Please rewrite all of the data below as a numbered list, one line per item, with blank lines and pictures left out.

Records of screen-element locations:
----

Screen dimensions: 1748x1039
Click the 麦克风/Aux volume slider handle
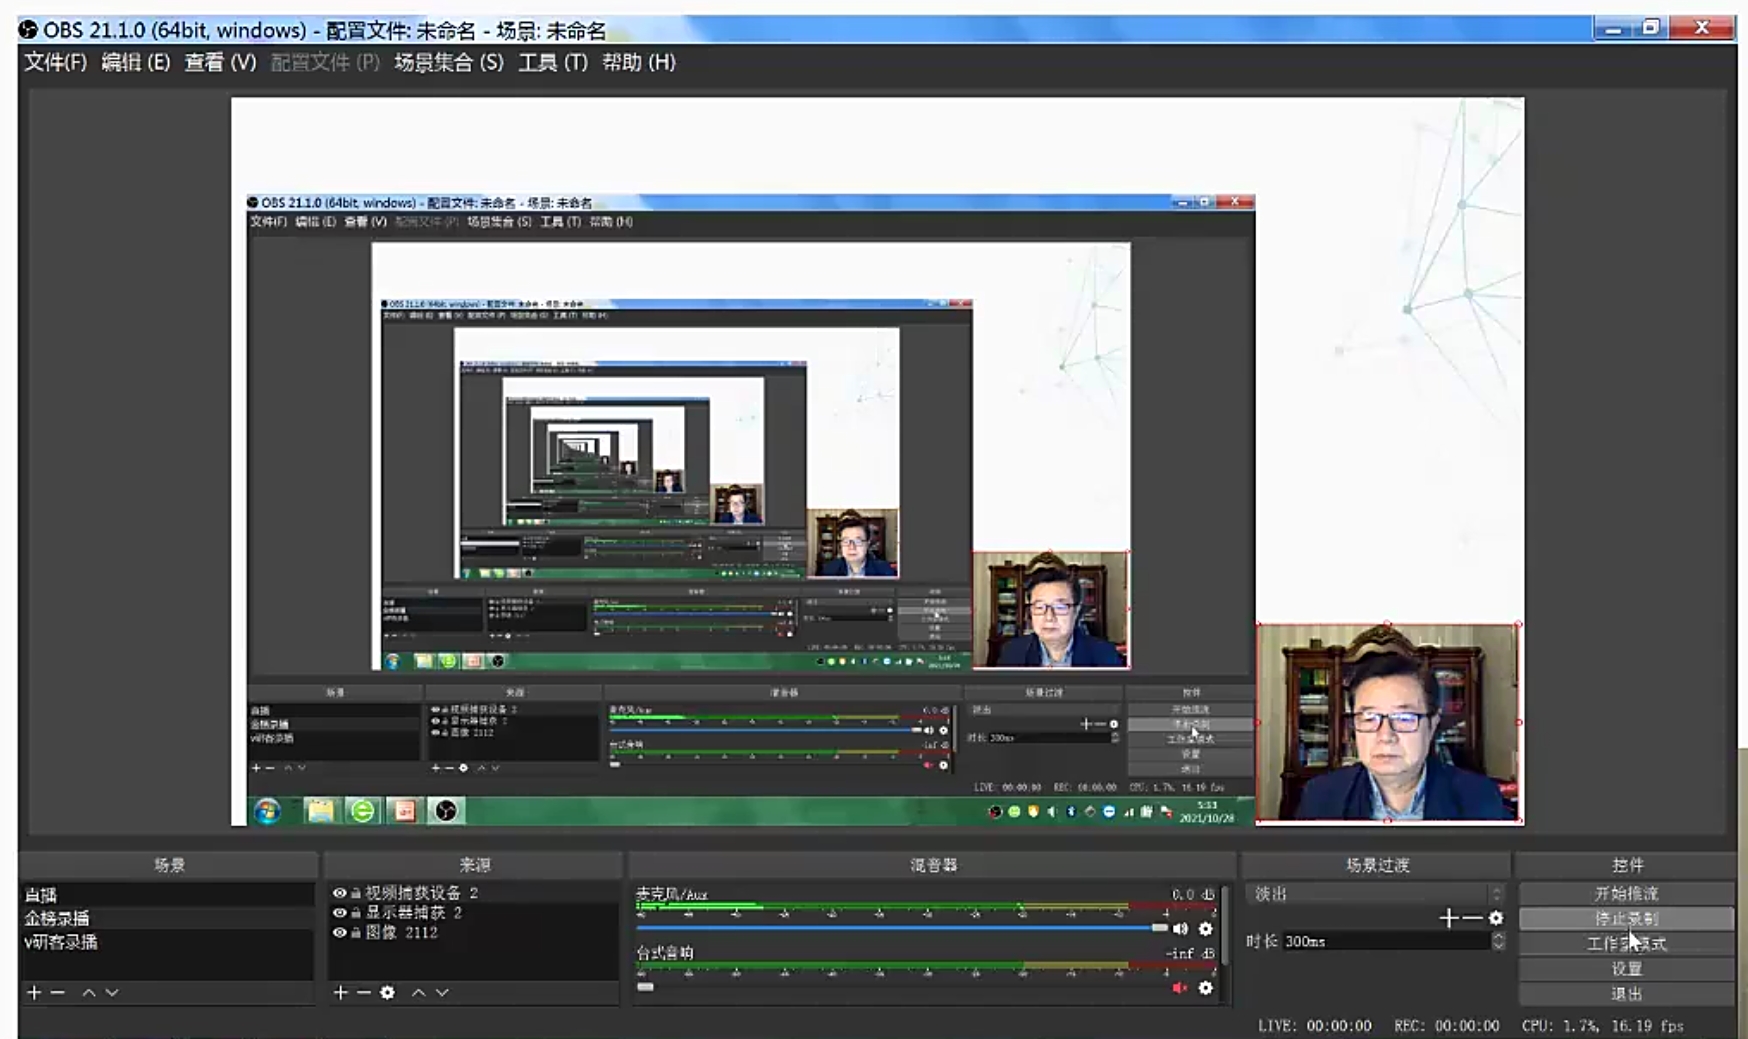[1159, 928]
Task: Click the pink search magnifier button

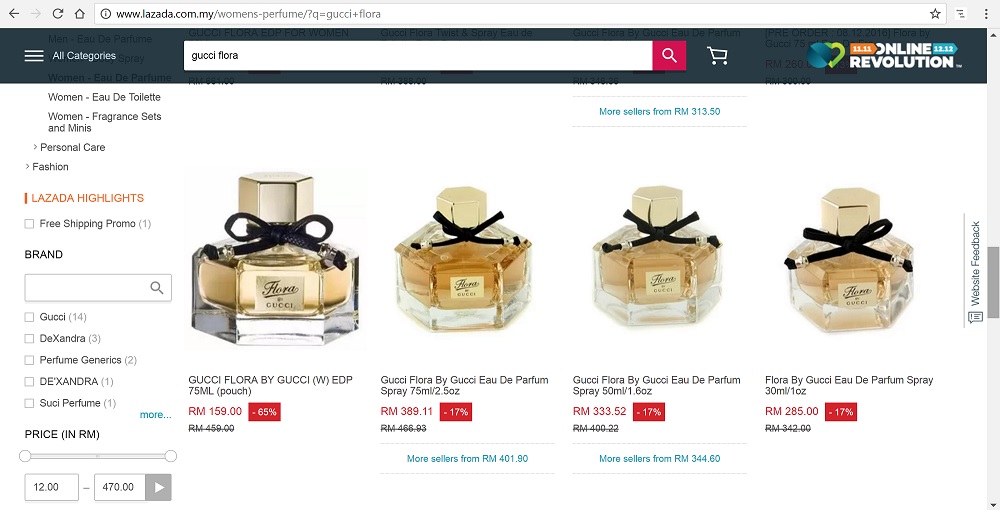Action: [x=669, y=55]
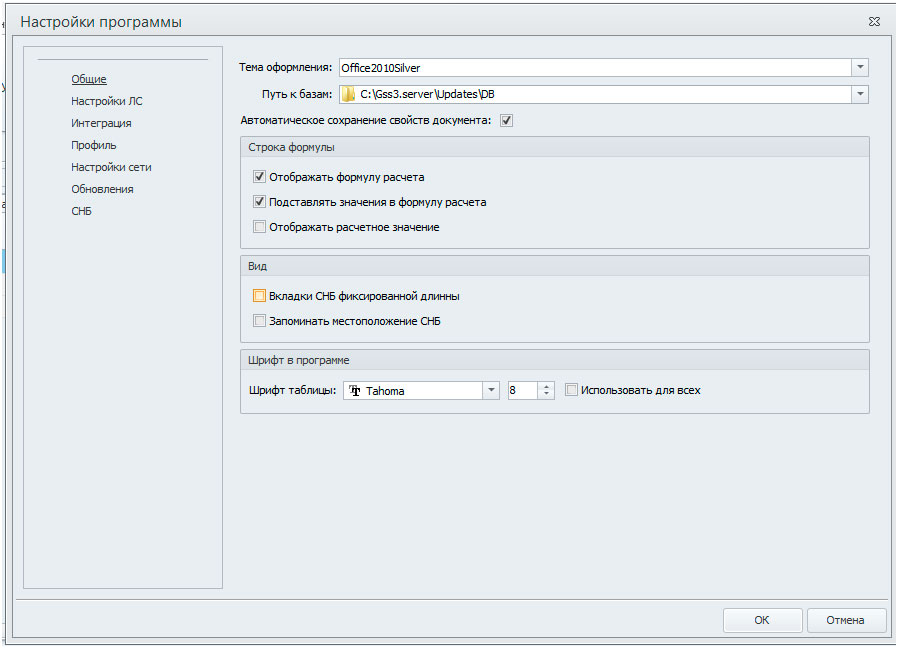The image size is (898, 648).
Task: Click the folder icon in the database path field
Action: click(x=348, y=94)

----

EXERCISE ANSWER →
1. Screen dimensions: 1748x1039
2. Click the 麦克风/Aux volume slider handle
3. [1159, 928]
4. Task: Click the pink search magnifier button
5. Action: [x=669, y=55]
6. The image size is (898, 648).
7. Task: Click the folder icon in the database path field
8. Action: click(x=348, y=94)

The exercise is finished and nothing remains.